**Sayfa alıntısı**
══════

Mesele şu ki, bu çözümün gerçekten çözüm olacağı, bulaşmayı önleyeceği konusunda hiç bir kanıt yok. Tıpkı “65 yaş üstü saat yirmiden sonra evinde kalsın” türü, işe yarayacağı çok şüpheli bir tedbir.
Çalışanlar hâlâ büyük risk altında
İkinci tedbir iş hayatıyla ilgili. Kamu çalışanlarının esnek çalışmaya geçmesini tavsiye ediyor, amirlerine. Umarım amirler, durumun vahametinin farkındadırlar, çalışanlarını korumayı ve aynı zamanda toplum içinde bulaşmayı durdurmayı, kendi dar alanlarındaki bazı işlerden daha önemli sayarlar. Yine de sağlık çalışanlarını çıkarırsak, sayısı 4 milyonu geçen kamu çalışanının hiç olmazsa bir kısmının, hiç olmazsa haftanın bazı günleri şehirlerin kalabalığına karışmamaları bulaşma hızını azaltacak bir tedbir. Örneğin, kamu çalışanlarının nüfusun önemli bir bölümünü oluşturduğu Ankara’da Nisan ve Mayıs aylarında vaka sayısının, diğer iki büyük şehire göre daha azdı. Bu da kamu çalışanlarının “tümünün” idari izinli sayılması sayesinde olmuştu.
Ancak bulaşma yalnızca devlet dairelerinde olmuyor. TÜİK’e göre Türkiye’de Mayıs 2020 itibarıyla 26 milyon kişi istihdam ediliyor, kamu çalışanları bunun beşte birinden çok daha az. Kayıt dışı sektörü geçtik, onlar zaten salgın başladığından beri kendileriyle başbaşa. Ama büyük çaplı sanayi işletmelerinde bile durumun iyi olmadığı, bazılarında işyeri odaklı salgınlar çıktığı, hükümete yakın olmayan gazetelere yansıdı. Bunların arasında en çok dikkat çekenlerden biri olan Manisa Vestel fabrikasına Türk Tabipleri Birliği heyetinin yaptığı ziyaretin raporu, gerçek hayatta tedbirlerin çoğunun nasıl gözardı edildiğini göstermesi açısından düşündürücü.
Var mı bir denetleyen?

══════

**Verilen bilgiler**

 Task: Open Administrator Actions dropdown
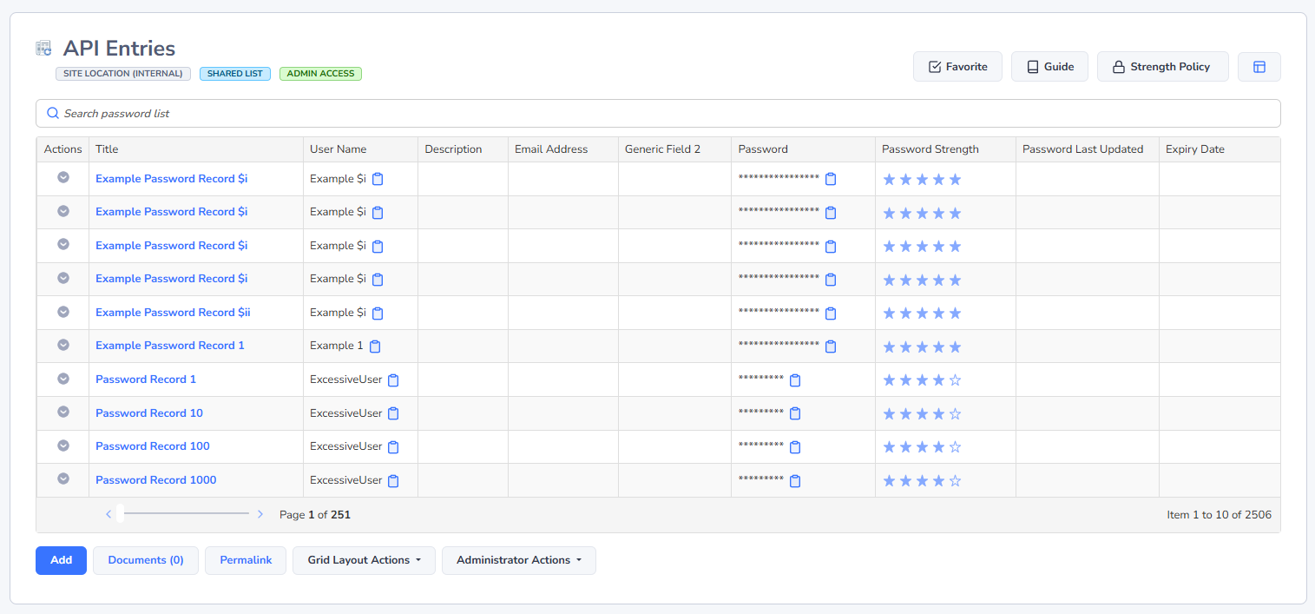518,560
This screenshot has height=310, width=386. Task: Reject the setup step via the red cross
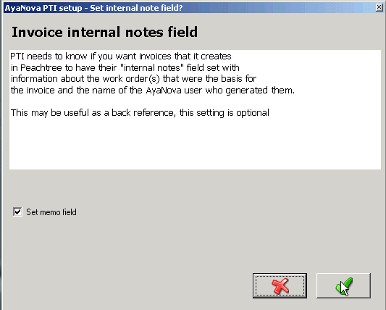(280, 285)
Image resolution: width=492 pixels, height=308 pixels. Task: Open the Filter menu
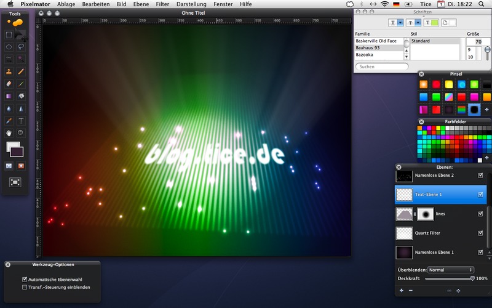tap(162, 4)
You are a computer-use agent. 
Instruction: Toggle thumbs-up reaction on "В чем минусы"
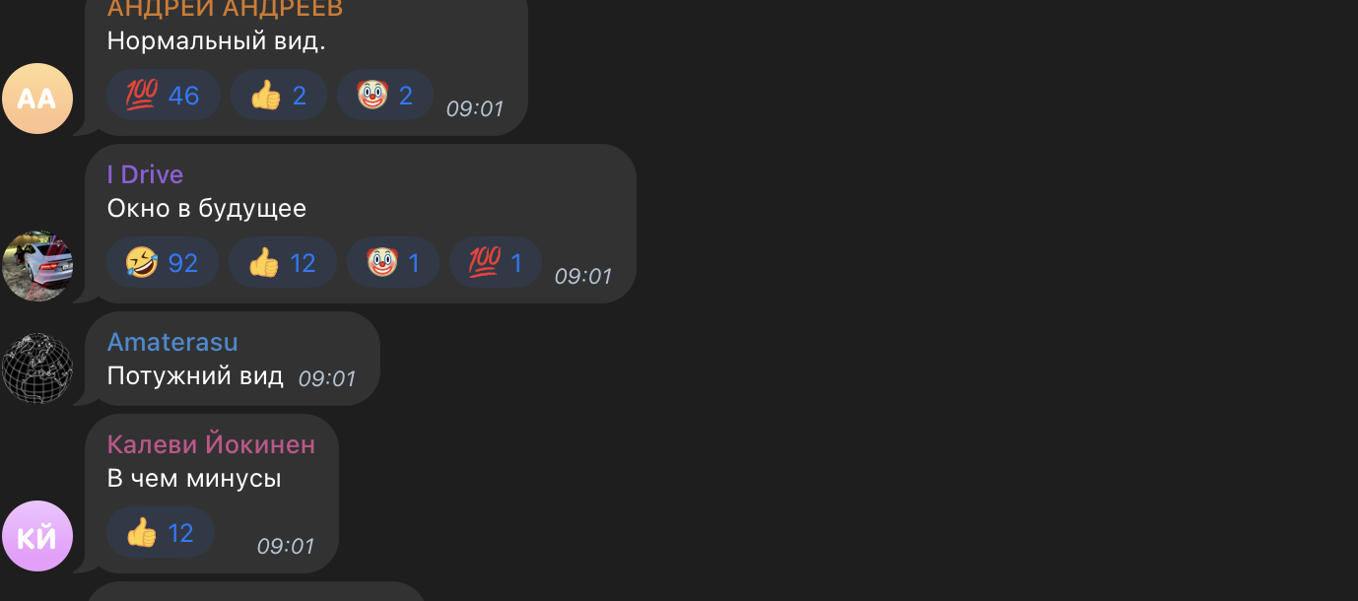coord(161,533)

══════

**Görev**
Salgın tedbirleri ve çalışanlar hakkındaki sayfa alıntısını son cümlesinden sonra gelecek kısımla sürdürün.

**Yanıt**
Virüs en çok evde bulaşıyor, sonra işyerinde. Aslında eve işyerlerinden gidiyor. Virüsün en kolay ve en sık bulaştığı yerlerden biri olan işyerlerinde salgınla mücadele tedbirlerinin nasıl denetlendiği, işçilerin sağlığının nasıl korunduğu bu salgını kontrol altına almak konusunda en önemli nokta. Bu konuda neler yapıldığını bilemiyoruz, arayıp tarayıp en sonunda Çalışma, Aile ve Sosyal Politikalar Bakanlığının web sitesinde bazı kontrol listeleri buldum, hepsi o. Beklenen, işyeri sahiplerinin bu kontrol listelerine bakarak ne yapmaları gerektiğine kendi kendilerine karar vermeleri. Eğitim, en önemlisi denetim nasıl yapılıyor, kim sorumlu, bunlar duyuruldu mu? İşyerini güvenli hale getirmek isteyen bir işveren nereye başvurur, kimden yardım alır? Cevapsız sorular. Sonuçta, olup olmadığını bilmediğimiz salgınla mücadele stratejimizin en büyük gediği işyerleri olarak kalmaya devam ediyor.
Sağlık çalışanları tahammüllerinin sınırına geldiler
Salgın hastalıklar toplum içindeki ve topluma yönelik faaliyetlerle kontrol altına alınır. Üç aya yakın çok değerli bir zamanı, aynı şekilde tekrarlandığı için etkisini kaybetmekte olan maske-mesafe tavsiyeleri dışında önemli bir etkinlik görmeden geçirdik. Sağlık Bakanlığı salgını hastanelerde karşılamaya kararlı görünüyor. Örneğin Ankara’da, şehir hastanesi açılınca boş kalan Zekai Tahir Burak Doğumevi uzun zamandır pandemi hastanesi olarak çalışıyor. Yine atıl durumdaki Numune Hastanesinin ve Yüksek İhtisas hastanesinin de kullanıma hazırlandığı söyleniyor.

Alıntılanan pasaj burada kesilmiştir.